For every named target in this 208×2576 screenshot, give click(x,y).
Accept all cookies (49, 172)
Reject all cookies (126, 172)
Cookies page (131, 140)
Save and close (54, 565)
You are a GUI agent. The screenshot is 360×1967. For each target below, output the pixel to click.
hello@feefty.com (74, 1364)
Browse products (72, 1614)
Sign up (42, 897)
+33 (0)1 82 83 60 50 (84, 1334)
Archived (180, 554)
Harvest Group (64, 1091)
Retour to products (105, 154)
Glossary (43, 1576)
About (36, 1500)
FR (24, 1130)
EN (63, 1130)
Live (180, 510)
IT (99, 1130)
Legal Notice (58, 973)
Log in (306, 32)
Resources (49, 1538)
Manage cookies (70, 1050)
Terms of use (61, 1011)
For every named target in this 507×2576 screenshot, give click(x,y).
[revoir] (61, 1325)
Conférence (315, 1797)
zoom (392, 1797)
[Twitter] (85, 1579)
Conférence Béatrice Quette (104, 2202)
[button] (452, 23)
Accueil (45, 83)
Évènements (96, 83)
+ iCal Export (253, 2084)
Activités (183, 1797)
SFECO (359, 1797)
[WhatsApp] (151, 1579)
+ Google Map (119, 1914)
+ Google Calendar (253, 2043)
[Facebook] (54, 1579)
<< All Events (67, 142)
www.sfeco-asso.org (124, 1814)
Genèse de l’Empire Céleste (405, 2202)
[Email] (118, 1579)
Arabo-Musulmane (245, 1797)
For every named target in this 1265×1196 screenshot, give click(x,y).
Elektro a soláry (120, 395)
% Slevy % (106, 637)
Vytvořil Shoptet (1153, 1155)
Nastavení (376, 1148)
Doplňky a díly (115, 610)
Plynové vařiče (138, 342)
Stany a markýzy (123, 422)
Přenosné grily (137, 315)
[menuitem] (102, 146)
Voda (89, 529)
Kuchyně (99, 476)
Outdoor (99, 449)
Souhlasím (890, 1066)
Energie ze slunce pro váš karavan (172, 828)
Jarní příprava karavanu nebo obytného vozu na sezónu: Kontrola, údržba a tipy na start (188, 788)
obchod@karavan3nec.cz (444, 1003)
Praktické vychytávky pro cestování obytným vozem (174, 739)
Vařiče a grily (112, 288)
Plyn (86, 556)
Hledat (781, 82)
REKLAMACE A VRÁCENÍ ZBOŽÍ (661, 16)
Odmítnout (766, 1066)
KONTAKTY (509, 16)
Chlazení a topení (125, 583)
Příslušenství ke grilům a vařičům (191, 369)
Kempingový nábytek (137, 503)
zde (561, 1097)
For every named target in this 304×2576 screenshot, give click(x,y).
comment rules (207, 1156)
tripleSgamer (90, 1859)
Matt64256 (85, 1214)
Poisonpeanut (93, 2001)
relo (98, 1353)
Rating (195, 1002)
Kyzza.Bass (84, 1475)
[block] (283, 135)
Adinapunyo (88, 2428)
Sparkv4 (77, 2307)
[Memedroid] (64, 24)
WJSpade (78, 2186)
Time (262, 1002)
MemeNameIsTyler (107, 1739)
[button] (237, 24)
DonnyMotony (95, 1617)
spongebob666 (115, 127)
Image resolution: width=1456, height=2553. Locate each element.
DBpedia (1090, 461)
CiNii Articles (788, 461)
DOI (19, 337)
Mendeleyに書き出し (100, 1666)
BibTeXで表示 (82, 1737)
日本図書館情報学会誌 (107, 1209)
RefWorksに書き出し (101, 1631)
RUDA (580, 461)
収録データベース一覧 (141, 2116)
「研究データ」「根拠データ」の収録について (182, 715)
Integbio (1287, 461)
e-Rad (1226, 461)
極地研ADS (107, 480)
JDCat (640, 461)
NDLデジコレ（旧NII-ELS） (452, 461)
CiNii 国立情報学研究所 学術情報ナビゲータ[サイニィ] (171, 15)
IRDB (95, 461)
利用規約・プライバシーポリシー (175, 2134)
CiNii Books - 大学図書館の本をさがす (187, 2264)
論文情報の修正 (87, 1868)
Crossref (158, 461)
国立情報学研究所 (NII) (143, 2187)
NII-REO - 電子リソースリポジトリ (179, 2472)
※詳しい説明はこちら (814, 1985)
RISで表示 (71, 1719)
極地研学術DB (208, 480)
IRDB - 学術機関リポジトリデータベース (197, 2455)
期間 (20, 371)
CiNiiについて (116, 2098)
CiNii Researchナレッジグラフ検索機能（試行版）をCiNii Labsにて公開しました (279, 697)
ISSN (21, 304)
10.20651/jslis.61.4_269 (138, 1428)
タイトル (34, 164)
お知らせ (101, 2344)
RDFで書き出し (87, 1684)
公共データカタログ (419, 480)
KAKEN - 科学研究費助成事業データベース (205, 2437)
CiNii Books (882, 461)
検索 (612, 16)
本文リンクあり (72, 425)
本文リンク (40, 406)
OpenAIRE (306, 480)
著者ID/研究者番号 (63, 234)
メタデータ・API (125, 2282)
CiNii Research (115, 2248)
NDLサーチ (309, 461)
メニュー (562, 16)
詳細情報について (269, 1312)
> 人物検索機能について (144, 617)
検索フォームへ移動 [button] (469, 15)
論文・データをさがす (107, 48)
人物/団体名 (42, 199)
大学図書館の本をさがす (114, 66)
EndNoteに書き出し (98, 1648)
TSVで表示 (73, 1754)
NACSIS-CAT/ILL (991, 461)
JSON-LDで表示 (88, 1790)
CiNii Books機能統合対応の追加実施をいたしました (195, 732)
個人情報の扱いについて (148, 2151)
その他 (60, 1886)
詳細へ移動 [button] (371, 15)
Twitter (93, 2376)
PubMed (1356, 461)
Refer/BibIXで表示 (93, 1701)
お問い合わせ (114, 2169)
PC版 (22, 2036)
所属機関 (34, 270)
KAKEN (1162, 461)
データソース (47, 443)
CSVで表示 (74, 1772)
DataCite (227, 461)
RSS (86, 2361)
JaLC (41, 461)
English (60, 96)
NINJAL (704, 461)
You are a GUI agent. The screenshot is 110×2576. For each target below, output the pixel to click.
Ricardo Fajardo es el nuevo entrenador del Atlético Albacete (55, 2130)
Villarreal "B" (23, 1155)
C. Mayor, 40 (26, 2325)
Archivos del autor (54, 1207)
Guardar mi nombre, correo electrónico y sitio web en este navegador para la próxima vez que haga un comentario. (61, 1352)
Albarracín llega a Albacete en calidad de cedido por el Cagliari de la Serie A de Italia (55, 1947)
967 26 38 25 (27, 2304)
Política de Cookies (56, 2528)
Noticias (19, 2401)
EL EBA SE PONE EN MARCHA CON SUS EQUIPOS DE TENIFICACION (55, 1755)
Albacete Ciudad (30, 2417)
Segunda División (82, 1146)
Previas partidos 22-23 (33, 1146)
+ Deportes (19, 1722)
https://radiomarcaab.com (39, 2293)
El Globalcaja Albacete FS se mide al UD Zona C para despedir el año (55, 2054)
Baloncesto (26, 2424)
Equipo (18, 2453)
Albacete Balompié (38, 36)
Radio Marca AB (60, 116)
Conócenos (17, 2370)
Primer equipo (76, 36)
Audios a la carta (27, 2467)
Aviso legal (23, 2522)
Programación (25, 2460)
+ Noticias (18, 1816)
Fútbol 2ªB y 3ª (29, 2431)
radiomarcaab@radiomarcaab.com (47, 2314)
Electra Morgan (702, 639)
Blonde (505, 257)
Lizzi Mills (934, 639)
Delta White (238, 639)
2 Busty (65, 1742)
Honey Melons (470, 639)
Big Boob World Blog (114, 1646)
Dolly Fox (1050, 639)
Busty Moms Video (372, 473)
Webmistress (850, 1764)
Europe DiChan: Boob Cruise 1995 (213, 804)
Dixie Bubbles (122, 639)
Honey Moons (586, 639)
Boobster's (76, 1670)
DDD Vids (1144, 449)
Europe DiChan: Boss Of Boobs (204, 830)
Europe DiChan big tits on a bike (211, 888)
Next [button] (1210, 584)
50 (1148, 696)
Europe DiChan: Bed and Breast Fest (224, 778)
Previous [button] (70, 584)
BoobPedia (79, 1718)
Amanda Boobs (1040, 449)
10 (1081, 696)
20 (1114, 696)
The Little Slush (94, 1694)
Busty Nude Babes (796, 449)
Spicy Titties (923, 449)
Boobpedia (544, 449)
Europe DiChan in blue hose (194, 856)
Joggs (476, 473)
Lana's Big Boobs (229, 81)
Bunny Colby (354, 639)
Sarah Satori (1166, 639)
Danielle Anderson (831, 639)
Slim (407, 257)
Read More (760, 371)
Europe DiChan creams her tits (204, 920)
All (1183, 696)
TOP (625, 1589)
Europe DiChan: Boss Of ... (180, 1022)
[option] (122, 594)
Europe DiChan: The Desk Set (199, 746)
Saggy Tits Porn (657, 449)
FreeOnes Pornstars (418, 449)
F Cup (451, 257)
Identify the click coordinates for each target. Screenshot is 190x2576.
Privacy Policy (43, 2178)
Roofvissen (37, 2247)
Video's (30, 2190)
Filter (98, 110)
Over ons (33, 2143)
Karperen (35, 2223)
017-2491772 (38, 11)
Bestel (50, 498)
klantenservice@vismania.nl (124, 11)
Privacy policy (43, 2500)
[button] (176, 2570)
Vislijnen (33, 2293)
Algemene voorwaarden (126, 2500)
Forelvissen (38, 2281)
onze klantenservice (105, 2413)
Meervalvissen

-=-=-

## Task to complete
From the records above, give again exactly the lines running from the line with "Map (119, 1914)" to the line with "CiNiiについて (116, 2098)", inclusive.

## Final answer
+ Google Map (119, 1914)
+ Google Calendar (253, 2043)
[Facebook] (54, 1579)
<< All Events (67, 142)
www.sfeco-asso.org (124, 1814)
Genèse de l’Empire Céleste (405, 2202)
[Email] (118, 1579)
Arabo-Musulmane (245, 1797)
For every named target in this 1265×1196 screenshot, give click(x,y).
Elektro a soláry (120, 395)
% Slevy % (106, 637)
Vytvořil Shoptet (1153, 1155)
Nastavení (376, 1148)
Doplňky a díly (115, 610)
Plynové vařiče (138, 342)
Stany a markýzy (123, 422)
Přenosné grily (137, 315)
[menuitem] (102, 146)
Voda (89, 529)
Kuchyně (99, 476)
Outdoor (99, 449)
Souhlasím (890, 1066)
Energie ze slunce pro váš karavan (172, 828)
Jarní příprava karavanu nebo obytného vozu na sezónu: Kontrola, údržba a tipy na start (188, 788)
obchod@karavan3nec.cz (444, 1003)
Praktické vychytávky pro cestování obytným vozem (174, 739)
Vařiče a grily (112, 288)
Plyn (86, 556)
Hledat (781, 82)
REKLAMACE A VRÁCENÍ ZBOŽÍ (661, 16)
Odmítnout (766, 1066)
KONTAKTY (509, 16)
Chlazení a topení (125, 583)
Příslušenství ke grilům a vařičům (191, 369)
Kempingový nábytek (137, 503)
zde (561, 1097)
For every named target in this 304×2576 screenshot, give click(x,y).
comment rules (207, 1156)
tripleSgamer (90, 1859)
Matt64256 (85, 1214)
Poisonpeanut (93, 2001)
relo (98, 1353)
Rating (195, 1002)
Kyzza.Bass (84, 1475)
[block] (283, 135)
Adinapunyo (88, 2428)
Sparkv4 (77, 2307)
[Memedroid] (64, 24)
WJSpade (78, 2186)
Time (262, 1002)
MemeNameIsTyler (107, 1739)
[button] (237, 24)
DonnyMotony (95, 1617)
spongebob666 (115, 127)
Image resolution: width=1456, height=2553. Locate each element.
DBpedia (1090, 461)
CiNii Articles (788, 461)
DOI (19, 337)
Mendeleyに書き出し (100, 1666)
BibTeXで表示 (82, 1737)
日本図書館情報学会誌 (107, 1209)
RefWorksに書き出し (101, 1631)
RUDA (580, 461)
収録データベース一覧 (141, 2116)
「研究データ」「根拠データ」の収録について (182, 715)
Integbio (1287, 461)
e-Rad (1226, 461)
極地研ADS (107, 480)
JDCat (640, 461)
NDLデジコレ（旧NII-ELS） (452, 461)
CiNii 国立情報学研究所 学術情報ナビゲータ[サイニィ] (171, 15)
IRDB (95, 461)
利用規約・プライバシーポリシー (175, 2134)
CiNii Books - 大学図書館の本をさがす (187, 2264)
論文情報の修正 (87, 1868)
Crossref (158, 461)
国立情報学研究所 (NII) (143, 2187)
NII-REO - 電子リソースリポジトリ (179, 2472)
※詳しい説明はこちら (814, 1985)
RISで表示 (71, 1719)
極地研学術DB (208, 480)
IRDB - 学術機関リポジトリデータベース (197, 2455)
期間 (20, 371)
CiNiiについて (116, 2098)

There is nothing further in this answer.